__Instructions for the task__
In the geometry proof, which theorem is used on the two right triangles to find expressions for $(MP)^2$?

__Source passage__
============================================================

Question

# In the given figure, $MGN$ is a triangle and $MP$ is perpendicular to $GN$. If $MG = a$ units, $MN = b$ units, $GP = c$ units and $PN = d$ units, prove that $\dfrac{{(a - b)}}{{(c - d)}} = \dfrac{{(c + d)}}{{(a + b)}}.$

In the given figure, $\Delta GMP$ is a right angled triangle. So using Pythagoras theorem, we’ll get:
${(MP)^2} + {c^2} = {a^2}, \\ \Rightarrow {(MP)^2} = {a^2} - {c^2} .....(i) \\$
$\Delta MNP$ is also a right angled triangle. So using Pythagoras theorem again, we’ll get:
${(MP)^2} + {d^2} = {b^2}, \\ \Rightarrow {(MP)^2} = {b^2} - {d^2} .....(ii) \\$
From equation $(i)$ and $(ii)$, we have:
$\Rightarrow {a^2} - {c^2} = {b^2} - {d^2}, \\ \Rightarrow {a^2} - {b^2} = {c^2} - {d^2}, \\ \Rightarrow (a + b)(a - b) = (c + d)(c - d), \\ \Rightarrow \dfrac{{(a - b)}}{{(c - d)}} = \dfrac{{(c + d)}}{{(a + b)}}. \\$

============================================================

__Dataset extract__
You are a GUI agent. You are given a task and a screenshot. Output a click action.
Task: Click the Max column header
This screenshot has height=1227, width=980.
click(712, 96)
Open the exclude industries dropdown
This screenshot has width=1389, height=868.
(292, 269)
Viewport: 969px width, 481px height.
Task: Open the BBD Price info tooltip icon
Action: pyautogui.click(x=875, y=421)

============================================================

__Output of the exercise__
The Pythagoras theorem.